## WHAT IS NEEDED
Return the rows unchanged, starting with the first line and going on through the line containing "Action: [x=102, y=93]". Leave the pictures out of your answer.

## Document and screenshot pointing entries

____

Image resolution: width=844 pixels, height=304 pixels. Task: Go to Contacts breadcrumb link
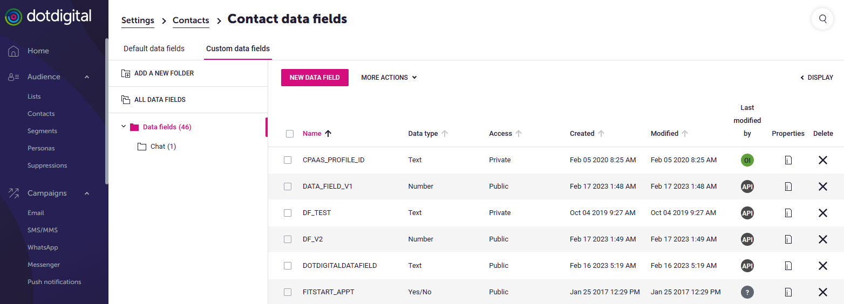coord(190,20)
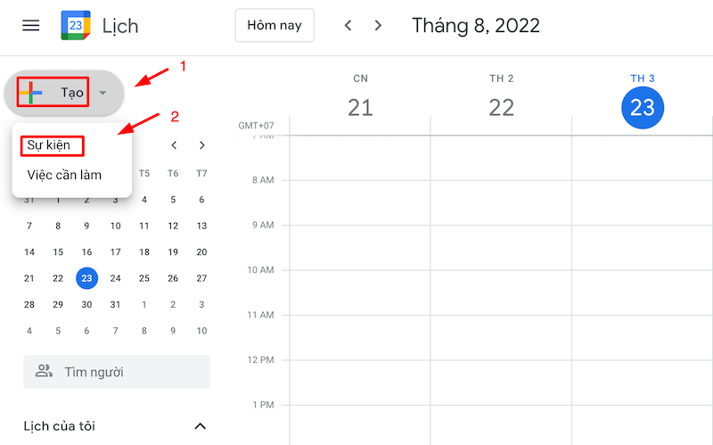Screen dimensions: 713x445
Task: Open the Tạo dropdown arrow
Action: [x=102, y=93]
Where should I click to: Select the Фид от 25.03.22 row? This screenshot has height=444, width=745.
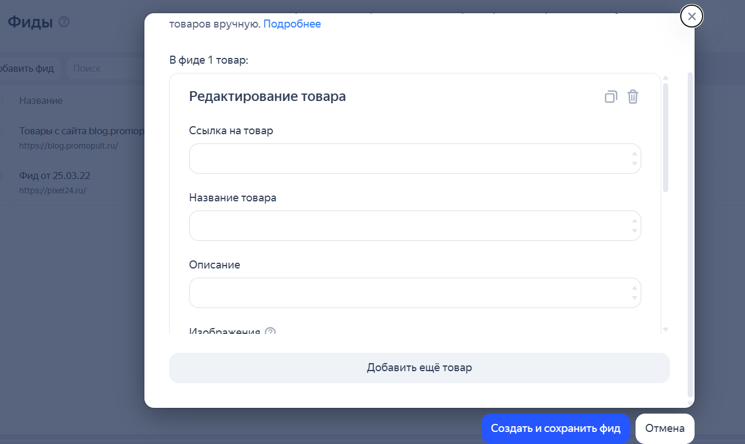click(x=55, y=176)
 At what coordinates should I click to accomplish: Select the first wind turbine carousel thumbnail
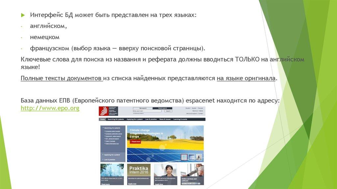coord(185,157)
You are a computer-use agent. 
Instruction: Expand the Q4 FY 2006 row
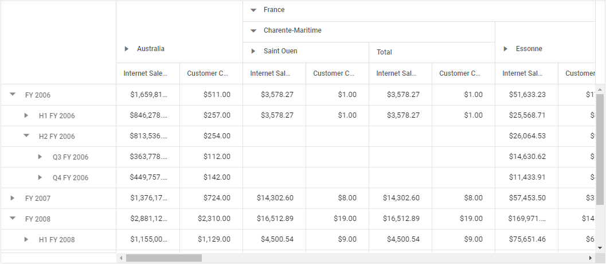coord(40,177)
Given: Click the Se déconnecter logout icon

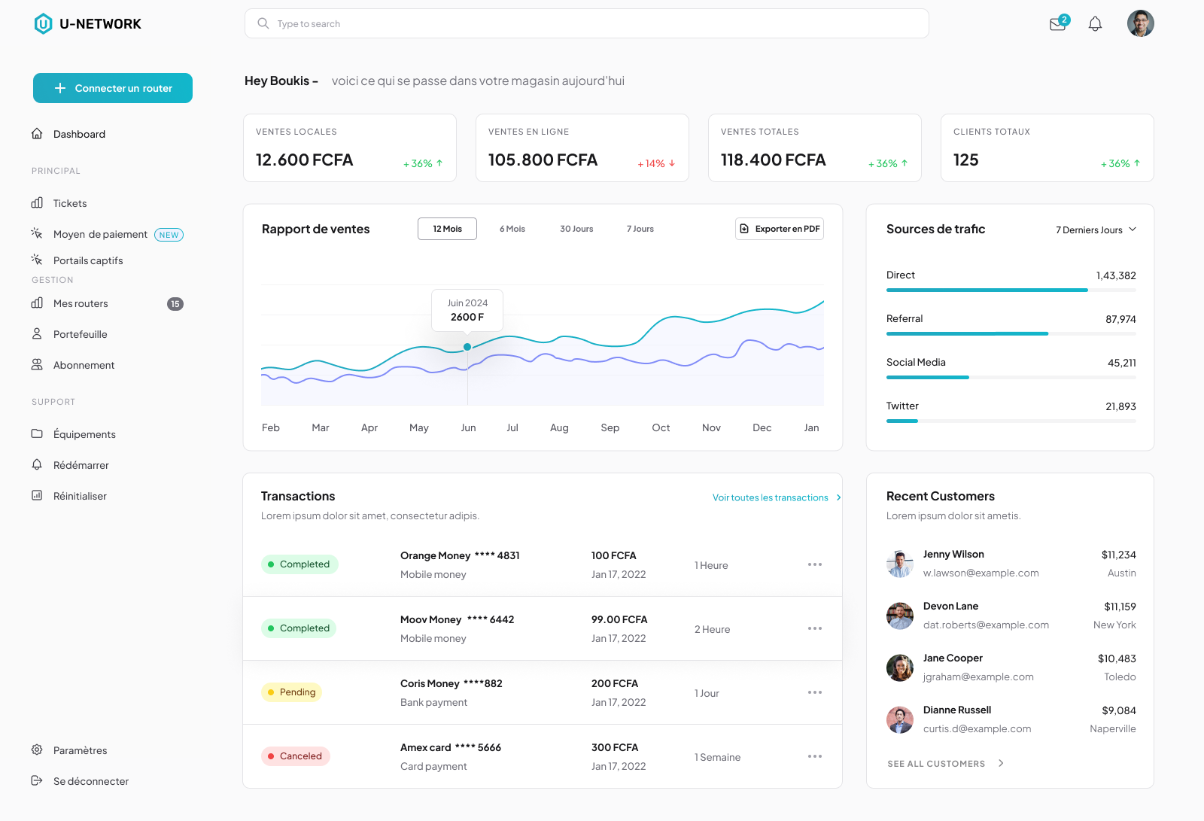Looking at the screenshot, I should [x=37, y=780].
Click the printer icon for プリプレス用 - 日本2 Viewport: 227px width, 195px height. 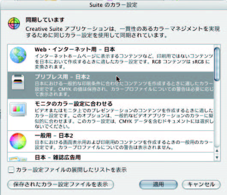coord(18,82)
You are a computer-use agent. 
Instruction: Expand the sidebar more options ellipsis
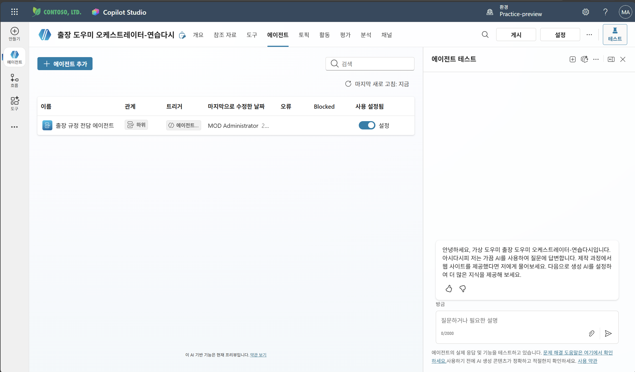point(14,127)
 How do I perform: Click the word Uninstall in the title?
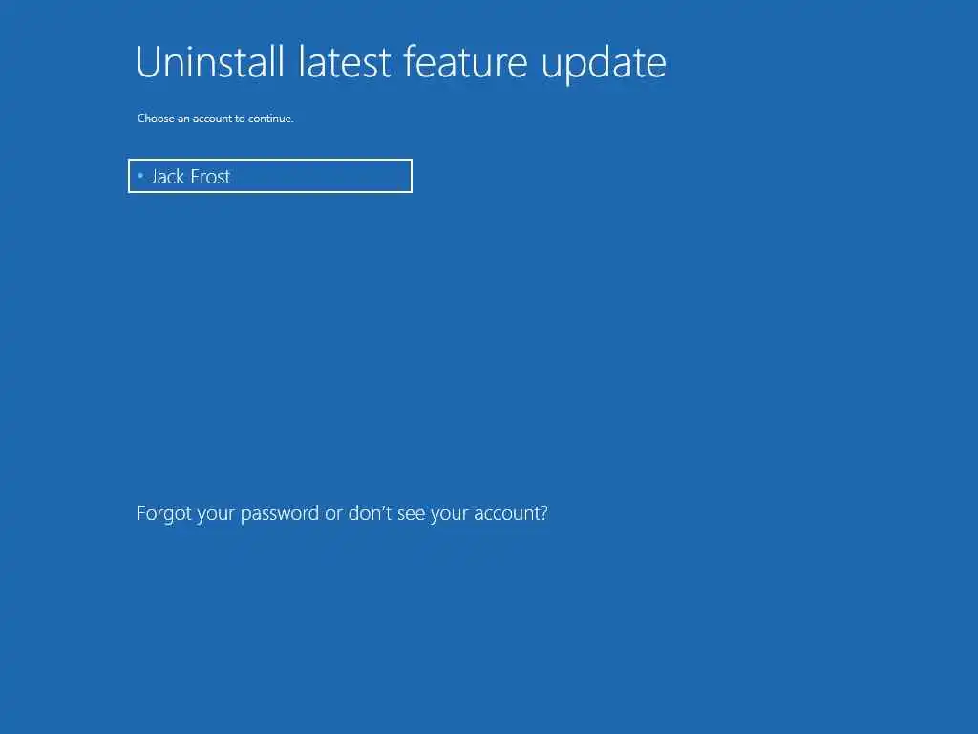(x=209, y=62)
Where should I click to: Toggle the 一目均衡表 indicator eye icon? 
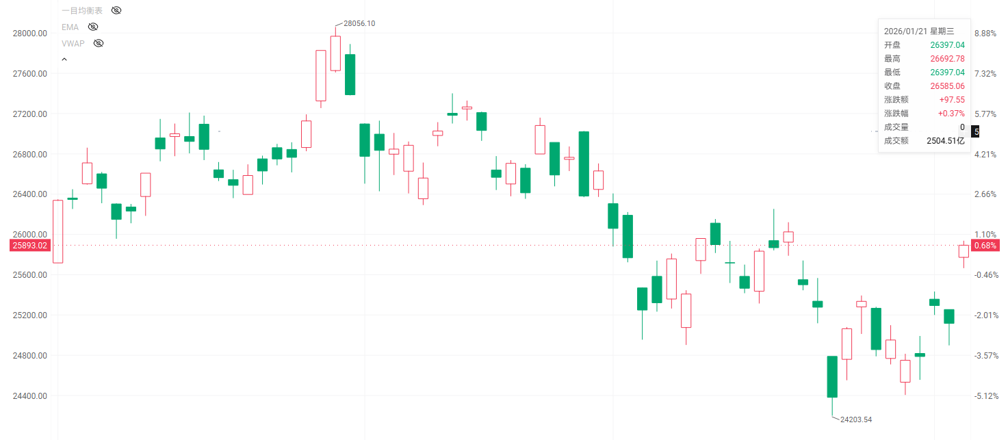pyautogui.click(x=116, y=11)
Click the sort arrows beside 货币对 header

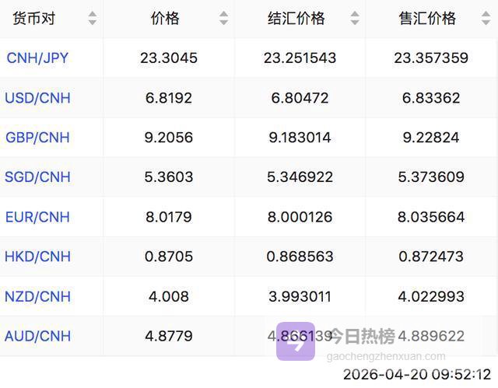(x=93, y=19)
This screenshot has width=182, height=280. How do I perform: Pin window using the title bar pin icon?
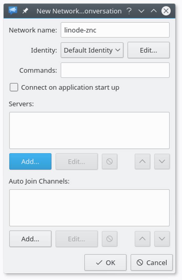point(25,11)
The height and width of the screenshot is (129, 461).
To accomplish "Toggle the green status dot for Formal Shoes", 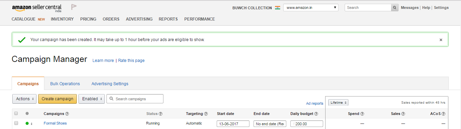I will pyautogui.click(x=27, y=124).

____

## FULL OUTPUT
Image resolution: width=844 pixels, height=304 pixels. Task: Go to Contacts breadcrumb link
coord(190,20)
Screen dimensions: 713x445
Task: Open the Tạo dropdown arrow
Action: [x=102, y=93]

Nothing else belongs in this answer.